PROBLEM TO WORK ON: Can you copy the items again from the line that has "Star the Union Berlin match" through the end of the items, replacing "dropdown" with "menu" and leaving all else unchanged?

_ _ _ _

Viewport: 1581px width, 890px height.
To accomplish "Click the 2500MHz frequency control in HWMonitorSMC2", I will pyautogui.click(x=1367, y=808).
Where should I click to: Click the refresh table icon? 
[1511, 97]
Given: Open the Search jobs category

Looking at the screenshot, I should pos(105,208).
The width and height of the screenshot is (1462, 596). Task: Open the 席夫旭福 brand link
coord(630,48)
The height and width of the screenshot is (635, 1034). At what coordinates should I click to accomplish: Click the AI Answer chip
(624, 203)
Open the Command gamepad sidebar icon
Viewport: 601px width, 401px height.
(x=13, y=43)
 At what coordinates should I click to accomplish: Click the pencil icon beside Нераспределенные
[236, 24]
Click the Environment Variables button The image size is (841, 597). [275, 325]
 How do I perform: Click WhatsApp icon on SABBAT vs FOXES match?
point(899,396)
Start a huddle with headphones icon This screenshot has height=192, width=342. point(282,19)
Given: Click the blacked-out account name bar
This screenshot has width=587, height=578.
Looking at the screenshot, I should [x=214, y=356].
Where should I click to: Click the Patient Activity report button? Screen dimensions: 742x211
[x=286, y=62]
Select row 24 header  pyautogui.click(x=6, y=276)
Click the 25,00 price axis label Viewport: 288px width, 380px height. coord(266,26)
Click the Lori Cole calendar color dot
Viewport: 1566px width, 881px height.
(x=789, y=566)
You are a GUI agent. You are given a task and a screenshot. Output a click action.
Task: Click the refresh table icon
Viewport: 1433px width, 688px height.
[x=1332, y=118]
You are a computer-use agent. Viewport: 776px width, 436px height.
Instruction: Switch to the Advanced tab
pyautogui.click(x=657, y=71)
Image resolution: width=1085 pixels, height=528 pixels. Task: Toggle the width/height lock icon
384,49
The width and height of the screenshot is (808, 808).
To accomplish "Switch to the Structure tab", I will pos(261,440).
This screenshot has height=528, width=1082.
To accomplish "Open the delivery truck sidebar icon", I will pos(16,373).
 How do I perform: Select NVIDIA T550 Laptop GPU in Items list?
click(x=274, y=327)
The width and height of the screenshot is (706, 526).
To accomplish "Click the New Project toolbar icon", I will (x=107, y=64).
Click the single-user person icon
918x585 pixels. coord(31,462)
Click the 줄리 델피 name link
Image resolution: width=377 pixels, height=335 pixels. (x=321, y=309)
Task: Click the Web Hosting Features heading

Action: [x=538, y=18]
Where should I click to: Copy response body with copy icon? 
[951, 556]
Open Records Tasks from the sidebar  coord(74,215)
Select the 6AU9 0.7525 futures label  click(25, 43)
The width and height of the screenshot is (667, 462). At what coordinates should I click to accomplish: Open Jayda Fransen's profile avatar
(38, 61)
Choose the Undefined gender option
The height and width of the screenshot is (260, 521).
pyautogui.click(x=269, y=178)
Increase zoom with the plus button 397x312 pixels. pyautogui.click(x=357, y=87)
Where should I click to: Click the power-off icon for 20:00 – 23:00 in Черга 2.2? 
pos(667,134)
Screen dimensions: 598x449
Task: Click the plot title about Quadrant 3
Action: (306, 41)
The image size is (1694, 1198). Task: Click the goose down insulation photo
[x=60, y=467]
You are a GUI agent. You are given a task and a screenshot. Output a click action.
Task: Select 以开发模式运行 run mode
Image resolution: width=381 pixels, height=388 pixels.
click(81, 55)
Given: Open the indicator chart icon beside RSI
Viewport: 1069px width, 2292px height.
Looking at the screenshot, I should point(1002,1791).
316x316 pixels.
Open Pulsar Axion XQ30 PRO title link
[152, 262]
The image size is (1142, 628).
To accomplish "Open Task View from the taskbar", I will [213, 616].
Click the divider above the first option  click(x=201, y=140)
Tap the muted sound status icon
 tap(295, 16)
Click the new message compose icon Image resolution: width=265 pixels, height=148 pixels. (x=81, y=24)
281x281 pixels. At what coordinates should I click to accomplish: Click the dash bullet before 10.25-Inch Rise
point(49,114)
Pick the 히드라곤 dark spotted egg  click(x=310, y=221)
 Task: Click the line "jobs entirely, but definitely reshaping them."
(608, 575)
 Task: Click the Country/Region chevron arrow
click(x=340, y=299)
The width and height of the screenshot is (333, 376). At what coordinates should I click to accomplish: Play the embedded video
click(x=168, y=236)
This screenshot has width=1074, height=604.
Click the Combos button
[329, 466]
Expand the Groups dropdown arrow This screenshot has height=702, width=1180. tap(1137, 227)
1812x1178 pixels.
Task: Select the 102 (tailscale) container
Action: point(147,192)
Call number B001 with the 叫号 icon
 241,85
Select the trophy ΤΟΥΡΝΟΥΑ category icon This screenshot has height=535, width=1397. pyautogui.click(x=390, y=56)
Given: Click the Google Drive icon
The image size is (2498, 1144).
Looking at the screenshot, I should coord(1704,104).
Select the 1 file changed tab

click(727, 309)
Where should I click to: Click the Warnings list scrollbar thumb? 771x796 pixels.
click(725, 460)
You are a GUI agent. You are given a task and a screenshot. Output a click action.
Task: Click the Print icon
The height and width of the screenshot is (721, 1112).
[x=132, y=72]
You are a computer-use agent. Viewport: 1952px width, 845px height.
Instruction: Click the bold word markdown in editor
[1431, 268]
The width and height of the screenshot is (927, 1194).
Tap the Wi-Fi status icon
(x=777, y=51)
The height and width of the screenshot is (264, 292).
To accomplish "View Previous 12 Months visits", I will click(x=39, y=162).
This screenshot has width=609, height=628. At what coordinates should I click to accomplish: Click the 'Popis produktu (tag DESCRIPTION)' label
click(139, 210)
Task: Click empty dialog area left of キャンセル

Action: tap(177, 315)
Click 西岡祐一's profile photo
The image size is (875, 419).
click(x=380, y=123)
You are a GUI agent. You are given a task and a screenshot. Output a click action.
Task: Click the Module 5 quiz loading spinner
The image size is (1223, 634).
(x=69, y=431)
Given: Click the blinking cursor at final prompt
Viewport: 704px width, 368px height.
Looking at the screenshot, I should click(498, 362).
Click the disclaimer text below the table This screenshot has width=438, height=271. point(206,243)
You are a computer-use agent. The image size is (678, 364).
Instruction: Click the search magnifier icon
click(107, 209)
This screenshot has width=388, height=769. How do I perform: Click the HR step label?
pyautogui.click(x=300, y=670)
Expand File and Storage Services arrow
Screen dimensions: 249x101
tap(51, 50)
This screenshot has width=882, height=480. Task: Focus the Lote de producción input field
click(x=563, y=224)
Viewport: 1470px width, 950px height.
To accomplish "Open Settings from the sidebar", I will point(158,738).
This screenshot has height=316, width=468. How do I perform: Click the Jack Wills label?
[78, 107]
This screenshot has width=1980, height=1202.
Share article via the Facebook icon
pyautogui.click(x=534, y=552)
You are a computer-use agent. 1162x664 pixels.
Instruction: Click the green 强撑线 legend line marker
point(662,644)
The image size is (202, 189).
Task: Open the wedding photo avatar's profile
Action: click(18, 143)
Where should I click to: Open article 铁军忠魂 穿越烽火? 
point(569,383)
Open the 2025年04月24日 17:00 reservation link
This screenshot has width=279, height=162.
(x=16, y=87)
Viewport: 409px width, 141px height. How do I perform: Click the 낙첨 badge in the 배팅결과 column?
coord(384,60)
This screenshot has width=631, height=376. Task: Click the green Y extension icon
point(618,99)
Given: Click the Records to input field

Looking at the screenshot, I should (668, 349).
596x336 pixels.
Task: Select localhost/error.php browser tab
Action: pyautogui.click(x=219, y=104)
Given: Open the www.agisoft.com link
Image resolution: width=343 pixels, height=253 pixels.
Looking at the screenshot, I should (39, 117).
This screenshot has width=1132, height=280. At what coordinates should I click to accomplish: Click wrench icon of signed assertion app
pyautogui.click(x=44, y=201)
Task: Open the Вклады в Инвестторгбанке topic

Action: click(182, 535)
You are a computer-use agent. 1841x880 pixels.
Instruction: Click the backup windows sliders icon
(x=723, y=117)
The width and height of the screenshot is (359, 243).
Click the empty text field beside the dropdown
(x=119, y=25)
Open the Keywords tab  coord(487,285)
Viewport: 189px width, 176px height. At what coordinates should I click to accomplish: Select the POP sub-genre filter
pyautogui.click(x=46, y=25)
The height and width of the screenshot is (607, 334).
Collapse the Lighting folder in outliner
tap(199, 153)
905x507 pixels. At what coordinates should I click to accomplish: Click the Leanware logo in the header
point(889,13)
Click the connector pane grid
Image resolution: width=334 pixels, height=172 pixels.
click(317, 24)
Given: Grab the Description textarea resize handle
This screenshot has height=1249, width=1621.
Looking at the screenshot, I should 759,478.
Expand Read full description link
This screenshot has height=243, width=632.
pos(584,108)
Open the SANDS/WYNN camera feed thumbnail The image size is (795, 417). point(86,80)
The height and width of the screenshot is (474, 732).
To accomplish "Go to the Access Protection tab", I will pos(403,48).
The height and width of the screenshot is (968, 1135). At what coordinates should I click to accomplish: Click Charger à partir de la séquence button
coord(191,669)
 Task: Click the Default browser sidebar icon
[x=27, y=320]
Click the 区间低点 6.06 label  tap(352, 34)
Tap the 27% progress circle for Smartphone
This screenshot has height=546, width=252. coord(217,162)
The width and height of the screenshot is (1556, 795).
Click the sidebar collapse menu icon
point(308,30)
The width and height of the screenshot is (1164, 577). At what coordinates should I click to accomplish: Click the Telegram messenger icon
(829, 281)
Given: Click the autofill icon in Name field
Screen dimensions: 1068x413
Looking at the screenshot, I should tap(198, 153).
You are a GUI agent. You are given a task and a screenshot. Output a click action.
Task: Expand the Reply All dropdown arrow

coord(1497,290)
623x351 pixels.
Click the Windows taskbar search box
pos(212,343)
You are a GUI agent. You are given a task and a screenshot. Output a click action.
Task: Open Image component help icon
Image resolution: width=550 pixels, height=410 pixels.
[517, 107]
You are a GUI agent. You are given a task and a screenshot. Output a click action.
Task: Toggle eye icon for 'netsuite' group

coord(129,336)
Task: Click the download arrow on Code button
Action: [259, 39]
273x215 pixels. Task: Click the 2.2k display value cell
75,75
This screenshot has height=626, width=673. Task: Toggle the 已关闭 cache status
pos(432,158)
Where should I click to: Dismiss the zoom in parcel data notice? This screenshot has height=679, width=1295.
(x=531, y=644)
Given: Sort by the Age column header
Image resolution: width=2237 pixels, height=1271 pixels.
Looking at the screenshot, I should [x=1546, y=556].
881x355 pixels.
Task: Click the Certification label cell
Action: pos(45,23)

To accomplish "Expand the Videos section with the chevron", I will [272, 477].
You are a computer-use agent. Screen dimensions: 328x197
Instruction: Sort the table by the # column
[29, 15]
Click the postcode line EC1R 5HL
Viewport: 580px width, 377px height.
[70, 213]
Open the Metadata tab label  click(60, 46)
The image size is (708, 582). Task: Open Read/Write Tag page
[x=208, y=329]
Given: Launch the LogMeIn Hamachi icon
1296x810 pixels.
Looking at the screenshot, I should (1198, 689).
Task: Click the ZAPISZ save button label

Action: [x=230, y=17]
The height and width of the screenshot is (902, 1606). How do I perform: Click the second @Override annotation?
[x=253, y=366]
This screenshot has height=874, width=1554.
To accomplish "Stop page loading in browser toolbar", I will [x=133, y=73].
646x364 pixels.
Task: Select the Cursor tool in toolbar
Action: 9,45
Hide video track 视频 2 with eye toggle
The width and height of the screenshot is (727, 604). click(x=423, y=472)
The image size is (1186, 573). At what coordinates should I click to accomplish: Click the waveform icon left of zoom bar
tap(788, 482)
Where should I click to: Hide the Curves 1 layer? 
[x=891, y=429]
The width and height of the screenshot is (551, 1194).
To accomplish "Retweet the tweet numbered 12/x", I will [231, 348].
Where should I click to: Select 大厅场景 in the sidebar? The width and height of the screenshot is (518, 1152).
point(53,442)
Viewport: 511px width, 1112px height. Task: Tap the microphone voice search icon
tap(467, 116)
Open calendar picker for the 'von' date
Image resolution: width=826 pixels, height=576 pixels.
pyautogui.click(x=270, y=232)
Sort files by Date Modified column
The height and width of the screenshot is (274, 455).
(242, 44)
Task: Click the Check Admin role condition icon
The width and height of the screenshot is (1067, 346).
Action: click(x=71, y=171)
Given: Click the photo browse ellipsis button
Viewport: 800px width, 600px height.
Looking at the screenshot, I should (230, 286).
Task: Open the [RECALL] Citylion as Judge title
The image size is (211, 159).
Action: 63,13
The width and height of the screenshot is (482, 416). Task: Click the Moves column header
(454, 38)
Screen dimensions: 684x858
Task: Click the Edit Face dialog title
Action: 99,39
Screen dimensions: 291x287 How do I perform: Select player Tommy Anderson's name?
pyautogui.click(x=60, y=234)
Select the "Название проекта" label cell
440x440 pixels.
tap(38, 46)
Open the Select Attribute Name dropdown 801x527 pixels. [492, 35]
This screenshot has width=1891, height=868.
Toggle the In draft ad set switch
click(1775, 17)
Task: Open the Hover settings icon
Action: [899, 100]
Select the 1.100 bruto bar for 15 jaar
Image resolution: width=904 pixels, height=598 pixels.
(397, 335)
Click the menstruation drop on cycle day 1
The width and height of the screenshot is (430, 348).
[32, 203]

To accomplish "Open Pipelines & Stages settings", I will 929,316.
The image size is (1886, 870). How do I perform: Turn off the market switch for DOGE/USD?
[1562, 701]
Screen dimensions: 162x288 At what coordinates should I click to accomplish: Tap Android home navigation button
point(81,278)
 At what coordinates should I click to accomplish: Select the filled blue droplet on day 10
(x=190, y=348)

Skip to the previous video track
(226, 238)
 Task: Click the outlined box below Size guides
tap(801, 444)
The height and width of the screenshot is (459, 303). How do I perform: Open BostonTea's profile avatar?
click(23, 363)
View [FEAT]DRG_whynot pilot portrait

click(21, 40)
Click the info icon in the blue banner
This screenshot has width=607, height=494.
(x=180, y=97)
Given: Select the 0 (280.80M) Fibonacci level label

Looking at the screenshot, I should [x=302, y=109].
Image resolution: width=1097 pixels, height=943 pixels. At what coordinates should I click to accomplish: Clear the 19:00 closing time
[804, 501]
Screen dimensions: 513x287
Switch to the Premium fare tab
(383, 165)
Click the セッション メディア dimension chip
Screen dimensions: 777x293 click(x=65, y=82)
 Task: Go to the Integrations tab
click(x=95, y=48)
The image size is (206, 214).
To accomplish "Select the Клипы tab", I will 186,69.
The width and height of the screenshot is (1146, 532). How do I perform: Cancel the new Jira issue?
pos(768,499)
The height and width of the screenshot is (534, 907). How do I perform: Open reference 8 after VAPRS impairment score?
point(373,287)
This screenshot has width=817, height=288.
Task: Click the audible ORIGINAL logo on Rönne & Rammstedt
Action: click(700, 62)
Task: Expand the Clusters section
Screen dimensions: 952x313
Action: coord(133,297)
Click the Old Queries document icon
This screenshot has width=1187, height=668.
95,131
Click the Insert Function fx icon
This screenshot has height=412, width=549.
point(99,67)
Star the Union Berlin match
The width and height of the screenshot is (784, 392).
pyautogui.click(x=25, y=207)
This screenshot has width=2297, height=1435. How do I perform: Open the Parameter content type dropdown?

_ _ _ _

SOLUTION TO THIS TASK:
Star the Union Berlin match
The width and height of the screenshot is (784, 392).
pyautogui.click(x=25, y=207)
This screenshot has width=2297, height=1435. How do I perform: Open the Parameter content type menu?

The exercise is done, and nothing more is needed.